**** Exercise input

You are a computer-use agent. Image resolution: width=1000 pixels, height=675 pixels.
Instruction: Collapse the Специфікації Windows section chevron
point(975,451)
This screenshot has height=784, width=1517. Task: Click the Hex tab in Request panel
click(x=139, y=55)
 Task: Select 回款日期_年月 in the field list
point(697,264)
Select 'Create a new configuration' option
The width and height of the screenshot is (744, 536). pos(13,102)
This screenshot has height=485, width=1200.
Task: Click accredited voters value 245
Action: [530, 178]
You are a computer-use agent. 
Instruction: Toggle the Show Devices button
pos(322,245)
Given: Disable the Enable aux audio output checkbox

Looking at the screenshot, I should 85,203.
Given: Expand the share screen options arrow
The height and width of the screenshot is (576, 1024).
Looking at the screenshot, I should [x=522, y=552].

********

• _Exercise description_
All of the data above is to be transcribed without alteration.

• _Completed exercise_
You are a computer-use agent. Image resolution: width=1000 pixels, height=675 pixels.
Instruction: Collapse the Специфікації Windows section chevron
point(975,451)
This screenshot has height=784, width=1517. Task: Click the Hex tab in Request panel
click(x=139, y=55)
 Task: Select 回款日期_年月 in the field list
point(697,264)
Select 'Create a new configuration' option
The width and height of the screenshot is (744, 536). pos(13,102)
This screenshot has height=485, width=1200.
Task: Click accredited voters value 245
Action: [530, 178]
You are a computer-use agent. 
Instruction: Toggle the Show Devices button
pos(322,245)
Given: Disable the Enable aux audio output checkbox

Looking at the screenshot, I should 85,203.
Given: Expand the share screen options arrow
The height and width of the screenshot is (576, 1024).
Looking at the screenshot, I should [x=522, y=552].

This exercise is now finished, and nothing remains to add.